L'abri de piscine remplace-t-il une alarme ?
Oui, à condition qu'il soit certifié conforme à la norme NF P90-309. Un seul des quatre dispositifs de sécurité est exigé par la loi (alarme NF P90-307, barrière NF P90-306, couverture NF P90-308, ou abri NF P90-309). L'attestation de conformité doit être fournie par le fabricant et conservée précieusement.
Quelle est la durée de vie d'un abri de piscine ?
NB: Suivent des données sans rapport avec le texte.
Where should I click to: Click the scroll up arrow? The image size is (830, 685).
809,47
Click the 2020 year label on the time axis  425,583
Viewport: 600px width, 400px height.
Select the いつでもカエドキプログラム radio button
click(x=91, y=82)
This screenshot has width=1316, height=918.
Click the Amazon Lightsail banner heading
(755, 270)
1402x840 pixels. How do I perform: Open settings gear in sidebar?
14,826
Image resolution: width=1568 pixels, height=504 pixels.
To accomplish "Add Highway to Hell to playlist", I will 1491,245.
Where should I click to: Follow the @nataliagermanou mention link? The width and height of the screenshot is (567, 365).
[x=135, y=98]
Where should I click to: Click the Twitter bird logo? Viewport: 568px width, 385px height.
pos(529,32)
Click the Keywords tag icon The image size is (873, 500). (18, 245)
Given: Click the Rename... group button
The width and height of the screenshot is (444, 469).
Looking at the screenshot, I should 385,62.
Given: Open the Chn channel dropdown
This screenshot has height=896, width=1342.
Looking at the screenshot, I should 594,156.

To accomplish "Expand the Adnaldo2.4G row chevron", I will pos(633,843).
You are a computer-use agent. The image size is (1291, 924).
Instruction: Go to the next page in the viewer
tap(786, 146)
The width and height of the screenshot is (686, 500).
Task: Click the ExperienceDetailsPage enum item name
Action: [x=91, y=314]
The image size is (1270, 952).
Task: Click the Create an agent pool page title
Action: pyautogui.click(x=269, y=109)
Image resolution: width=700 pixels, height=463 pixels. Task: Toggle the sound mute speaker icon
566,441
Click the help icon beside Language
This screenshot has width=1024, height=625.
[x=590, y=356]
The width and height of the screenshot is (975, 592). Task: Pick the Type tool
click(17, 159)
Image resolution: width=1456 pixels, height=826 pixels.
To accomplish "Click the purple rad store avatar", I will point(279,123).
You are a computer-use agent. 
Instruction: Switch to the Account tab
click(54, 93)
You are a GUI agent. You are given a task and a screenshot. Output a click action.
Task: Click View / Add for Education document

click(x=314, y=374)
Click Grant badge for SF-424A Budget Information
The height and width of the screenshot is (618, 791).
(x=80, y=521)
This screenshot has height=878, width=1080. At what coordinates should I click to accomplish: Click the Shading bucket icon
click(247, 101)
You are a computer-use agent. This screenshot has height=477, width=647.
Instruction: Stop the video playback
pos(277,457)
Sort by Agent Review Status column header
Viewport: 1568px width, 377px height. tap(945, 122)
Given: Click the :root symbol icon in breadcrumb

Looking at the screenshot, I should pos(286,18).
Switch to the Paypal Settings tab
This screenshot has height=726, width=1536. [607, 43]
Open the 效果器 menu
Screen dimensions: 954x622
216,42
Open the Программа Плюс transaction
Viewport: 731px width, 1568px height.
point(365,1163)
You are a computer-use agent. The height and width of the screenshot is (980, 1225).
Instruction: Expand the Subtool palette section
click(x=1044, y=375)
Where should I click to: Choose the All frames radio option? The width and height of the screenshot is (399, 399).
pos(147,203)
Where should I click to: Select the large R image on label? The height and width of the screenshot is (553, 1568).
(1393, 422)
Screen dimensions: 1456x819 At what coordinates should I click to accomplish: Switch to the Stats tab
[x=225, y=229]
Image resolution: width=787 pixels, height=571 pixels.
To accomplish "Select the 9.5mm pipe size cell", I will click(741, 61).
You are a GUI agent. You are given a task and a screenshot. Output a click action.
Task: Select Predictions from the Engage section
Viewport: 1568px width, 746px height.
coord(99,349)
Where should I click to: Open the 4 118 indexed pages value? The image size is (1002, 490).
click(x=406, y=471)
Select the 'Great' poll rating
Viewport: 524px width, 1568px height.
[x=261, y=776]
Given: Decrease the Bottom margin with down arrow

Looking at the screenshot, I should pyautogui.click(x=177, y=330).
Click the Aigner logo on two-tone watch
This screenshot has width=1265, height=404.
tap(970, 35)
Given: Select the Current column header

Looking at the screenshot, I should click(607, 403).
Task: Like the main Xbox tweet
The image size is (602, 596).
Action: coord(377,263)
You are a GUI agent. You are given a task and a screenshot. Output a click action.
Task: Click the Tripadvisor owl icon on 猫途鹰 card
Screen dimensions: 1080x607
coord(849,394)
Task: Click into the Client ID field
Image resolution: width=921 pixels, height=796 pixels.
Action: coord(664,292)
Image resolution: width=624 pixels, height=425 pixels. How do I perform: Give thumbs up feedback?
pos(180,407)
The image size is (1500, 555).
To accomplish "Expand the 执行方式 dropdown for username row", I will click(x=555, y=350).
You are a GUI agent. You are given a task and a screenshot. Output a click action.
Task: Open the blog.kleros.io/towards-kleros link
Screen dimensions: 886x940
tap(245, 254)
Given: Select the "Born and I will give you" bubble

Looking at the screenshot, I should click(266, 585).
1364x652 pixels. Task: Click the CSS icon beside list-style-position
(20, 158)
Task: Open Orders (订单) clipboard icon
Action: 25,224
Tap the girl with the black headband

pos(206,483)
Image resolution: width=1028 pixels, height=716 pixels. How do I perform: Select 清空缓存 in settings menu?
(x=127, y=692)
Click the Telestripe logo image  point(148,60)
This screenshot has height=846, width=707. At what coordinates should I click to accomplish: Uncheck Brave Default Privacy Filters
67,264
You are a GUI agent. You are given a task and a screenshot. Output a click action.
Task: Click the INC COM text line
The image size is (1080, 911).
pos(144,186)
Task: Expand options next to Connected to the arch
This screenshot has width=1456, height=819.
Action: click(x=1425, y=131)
La structure aluminium dure 20 à 30 ans sans entretien particulier. Le polycarbonate simple paroi tient 5 à 8 ans avant de jaunir, le double paroi 10 à 15 ans. Le remplacement des panneaux polycarbonate seuls (sans toucher à la structure) coûte en général 30 à 50 % du prix d'achat initial.
Peut-on installer un abri sur une piscine hors-sol ?
Oui, mais les abris conçus pour les piscines enterrées (sur rails ancrés dans la plage) ne sont pas compatibles. Il existe des abris spécifiques pour piscines hors-sol, généralement des modèles légers en kit. Vérifiez les dimensions et la forme du bassin (ronde, octogonale, ovale) avant de commander.
Combien coûte l'installation d'un abri de piscine ?
Pour un abri bas télescopique standard sur bassin 8×4 m, comptez 2 500 à 6 000 € hors pose. La pose et les rails représentent 800 à 2 500 € supplémentaires. Un abri mi-haut motorisé revient à 6 000-12 000 € tout compris. Les abris hauts sur mesure dépassent souvent 15 000 à 25 000 € pose incluse.